When I last checked most of the genealogists I know were also people who had to live and do other things besides genealogy once and a while. But it is still interesting how many things I do every day relate to genealogy in some way or another. One of the notable events of this past year has been the phenomenal increase in my ability to find out things. It started with maps. Google Maps revolutionized the way I find places, not just for genealogy, but going to stores or other locations. Part of the reason this ability has made such a change is the availability of Google Maps on my iPhone. I used to carry a road atlas in my car, along with a detailed street map of Phoenix. No longer. Anyplace I happen to be, I can simply search and have almost instant directions to where ever I want to go.
Google Maps' ability is not limited to directions for travel, if I want to go to Costco or Target, I can search on that business and find the nearest location. This map idea has now expanded, during the past year, you can now search for almost any published book in the world and find the nearest library that has the book. This program is called WorldCat and contains the combined catalogs of over 10,000 libraries. During the past year, WorldCat added another service, searching the Internet for digital copies of a book. If you use WorldCat to do an advanced search, you can specify the format of the book, including a listing of all of the scanned, digitized copies of the book that may be available on the Web or any other format, including audio books and CDs. That brings us to scanned books, during the past year there has been an continuation of the explosion of scanned books on the Internet. Google Books is a good example, Google now has in excess of 10 million titles. You might want to check out ePub format. EPUB (electronic publication; also sometimes ePub, EPub, or epub) is a free and open e-book standard, by the International Digital Publishing Forum (IDPF). Files have the extension .epub. EPUB is designed for reflowable content, meaning that the text display can be optimized for the particular display device. The format is meant to function as a single format that publishers and conversion houses can use in-house, as well as for distribution and sale. It supersedes the Open eBook standard. Wikipedia. What does this mean? I can now read almost all of the available books on my iPhone!

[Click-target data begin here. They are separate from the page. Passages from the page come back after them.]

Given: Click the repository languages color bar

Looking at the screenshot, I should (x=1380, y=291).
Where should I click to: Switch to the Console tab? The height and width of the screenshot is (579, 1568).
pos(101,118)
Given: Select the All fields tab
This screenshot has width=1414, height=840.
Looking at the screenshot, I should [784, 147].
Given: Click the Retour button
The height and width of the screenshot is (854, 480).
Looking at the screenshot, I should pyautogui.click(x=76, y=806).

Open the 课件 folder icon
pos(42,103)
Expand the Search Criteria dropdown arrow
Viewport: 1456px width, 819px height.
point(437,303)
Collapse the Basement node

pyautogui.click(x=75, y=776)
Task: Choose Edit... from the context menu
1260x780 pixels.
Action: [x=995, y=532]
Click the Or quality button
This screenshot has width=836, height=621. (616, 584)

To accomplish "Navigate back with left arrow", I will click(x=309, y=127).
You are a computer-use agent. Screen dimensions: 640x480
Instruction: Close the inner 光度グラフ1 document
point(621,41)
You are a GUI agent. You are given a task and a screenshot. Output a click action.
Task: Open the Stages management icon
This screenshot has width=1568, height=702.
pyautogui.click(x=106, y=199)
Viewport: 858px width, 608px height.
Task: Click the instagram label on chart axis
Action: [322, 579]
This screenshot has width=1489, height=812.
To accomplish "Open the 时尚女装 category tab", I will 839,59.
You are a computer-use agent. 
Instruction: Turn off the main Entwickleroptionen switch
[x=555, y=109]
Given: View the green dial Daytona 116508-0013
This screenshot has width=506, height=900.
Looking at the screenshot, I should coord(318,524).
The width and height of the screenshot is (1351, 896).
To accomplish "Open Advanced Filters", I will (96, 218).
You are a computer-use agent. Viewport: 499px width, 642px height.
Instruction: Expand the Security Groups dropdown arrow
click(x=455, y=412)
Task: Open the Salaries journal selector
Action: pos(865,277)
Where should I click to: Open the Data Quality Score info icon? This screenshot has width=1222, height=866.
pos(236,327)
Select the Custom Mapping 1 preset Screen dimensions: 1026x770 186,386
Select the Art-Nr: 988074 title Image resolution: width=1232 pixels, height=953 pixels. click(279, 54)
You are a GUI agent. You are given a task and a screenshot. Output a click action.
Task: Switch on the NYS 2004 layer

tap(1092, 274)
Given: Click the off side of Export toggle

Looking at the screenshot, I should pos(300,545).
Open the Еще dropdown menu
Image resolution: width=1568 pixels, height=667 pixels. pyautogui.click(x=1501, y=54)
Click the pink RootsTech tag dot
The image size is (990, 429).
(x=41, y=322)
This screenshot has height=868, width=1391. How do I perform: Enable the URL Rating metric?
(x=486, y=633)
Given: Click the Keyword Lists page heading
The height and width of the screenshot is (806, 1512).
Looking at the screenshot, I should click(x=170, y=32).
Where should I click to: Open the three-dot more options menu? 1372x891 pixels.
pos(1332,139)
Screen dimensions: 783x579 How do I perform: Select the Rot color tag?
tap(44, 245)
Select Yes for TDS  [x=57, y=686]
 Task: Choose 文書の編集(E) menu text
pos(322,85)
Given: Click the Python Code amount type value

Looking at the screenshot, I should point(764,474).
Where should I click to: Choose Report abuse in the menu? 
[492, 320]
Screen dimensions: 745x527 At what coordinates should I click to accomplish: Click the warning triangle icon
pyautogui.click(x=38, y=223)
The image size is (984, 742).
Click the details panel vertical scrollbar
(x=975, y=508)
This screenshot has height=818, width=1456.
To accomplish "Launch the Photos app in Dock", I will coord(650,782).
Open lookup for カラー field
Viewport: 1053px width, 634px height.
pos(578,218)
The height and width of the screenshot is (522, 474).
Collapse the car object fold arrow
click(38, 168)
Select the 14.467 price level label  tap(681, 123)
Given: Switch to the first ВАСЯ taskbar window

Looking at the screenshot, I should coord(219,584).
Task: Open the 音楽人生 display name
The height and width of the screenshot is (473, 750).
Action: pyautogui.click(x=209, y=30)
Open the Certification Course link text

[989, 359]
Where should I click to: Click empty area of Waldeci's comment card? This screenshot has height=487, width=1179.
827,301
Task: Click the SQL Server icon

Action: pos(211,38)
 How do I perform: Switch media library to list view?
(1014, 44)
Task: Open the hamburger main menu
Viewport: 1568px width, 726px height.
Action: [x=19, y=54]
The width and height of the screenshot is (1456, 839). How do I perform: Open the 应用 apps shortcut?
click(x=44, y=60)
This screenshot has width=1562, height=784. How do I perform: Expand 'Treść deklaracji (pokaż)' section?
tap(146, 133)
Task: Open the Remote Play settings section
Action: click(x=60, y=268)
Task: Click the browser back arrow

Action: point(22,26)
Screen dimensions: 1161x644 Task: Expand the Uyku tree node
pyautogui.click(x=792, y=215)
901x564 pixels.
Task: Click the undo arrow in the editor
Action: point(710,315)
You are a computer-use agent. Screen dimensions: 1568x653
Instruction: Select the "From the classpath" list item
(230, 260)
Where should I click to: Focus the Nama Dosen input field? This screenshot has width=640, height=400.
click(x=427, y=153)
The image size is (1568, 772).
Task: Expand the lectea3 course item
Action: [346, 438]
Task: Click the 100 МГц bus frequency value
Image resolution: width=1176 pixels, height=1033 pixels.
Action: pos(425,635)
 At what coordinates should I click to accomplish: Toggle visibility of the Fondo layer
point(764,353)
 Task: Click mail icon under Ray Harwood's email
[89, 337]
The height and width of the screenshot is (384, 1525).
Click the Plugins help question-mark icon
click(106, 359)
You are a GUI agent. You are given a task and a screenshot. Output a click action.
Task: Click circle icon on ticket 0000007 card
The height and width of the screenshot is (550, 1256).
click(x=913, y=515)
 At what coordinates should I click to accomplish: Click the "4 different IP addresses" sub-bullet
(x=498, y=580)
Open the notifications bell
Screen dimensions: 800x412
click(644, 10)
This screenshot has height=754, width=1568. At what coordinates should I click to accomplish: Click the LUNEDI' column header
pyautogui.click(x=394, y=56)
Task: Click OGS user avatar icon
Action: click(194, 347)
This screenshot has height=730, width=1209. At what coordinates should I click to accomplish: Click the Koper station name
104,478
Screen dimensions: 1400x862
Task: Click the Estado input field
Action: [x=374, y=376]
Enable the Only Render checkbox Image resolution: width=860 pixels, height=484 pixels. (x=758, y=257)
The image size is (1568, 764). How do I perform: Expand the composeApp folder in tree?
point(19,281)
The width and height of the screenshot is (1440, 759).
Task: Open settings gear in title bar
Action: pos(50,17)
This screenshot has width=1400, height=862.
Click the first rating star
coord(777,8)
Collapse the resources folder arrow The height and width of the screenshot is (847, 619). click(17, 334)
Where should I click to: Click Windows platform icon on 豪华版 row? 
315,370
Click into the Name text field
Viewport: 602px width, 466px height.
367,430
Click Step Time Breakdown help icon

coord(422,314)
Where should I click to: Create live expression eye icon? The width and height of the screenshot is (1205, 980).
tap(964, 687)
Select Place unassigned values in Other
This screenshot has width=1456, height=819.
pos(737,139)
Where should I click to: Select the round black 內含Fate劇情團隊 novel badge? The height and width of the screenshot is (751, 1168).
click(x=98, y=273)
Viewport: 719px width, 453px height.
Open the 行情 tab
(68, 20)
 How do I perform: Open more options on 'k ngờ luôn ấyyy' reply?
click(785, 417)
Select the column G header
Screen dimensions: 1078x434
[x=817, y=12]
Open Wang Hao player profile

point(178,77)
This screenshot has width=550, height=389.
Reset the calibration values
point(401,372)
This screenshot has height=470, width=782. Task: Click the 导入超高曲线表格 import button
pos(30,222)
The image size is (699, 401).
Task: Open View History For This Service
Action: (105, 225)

OK, so how does this apply to genealogists? Think of the thousands of family history books being digitized every month. Many of these books will be available online on your desktop computer or even on a smart phone, like Google's Android phone or iPhone. With these devices you can carry around your whole genealogy file, assuming you purchase an App that will display the file.
This goes on and on, of course, because finding out everything takes a little bit of time. Speaking of iPhones, there is an App (application or program) called SnapTell. Using the the camera on your iPhone, you can take a photo of the cover of any CD, DVD, book, or video game, and the application will automatically identify the product and find ratings and pricing information online. This really works, even for obscure genealogy books, as long as they are available through Amazon.com or a similar Website. This looking up stuff can be carried even further. You can use your iPhone to read UPC barcodes. Yes, you can be in a store and scan a bar code and the iPhone will look up the price and tell you if there is a better price somewhere else. The App is called RedLaser.
Who knows what tomorrow will bring, Google is supposed to be working on an App for Android that will let you take a picture of anything and it will look it up in Google. Good Luck.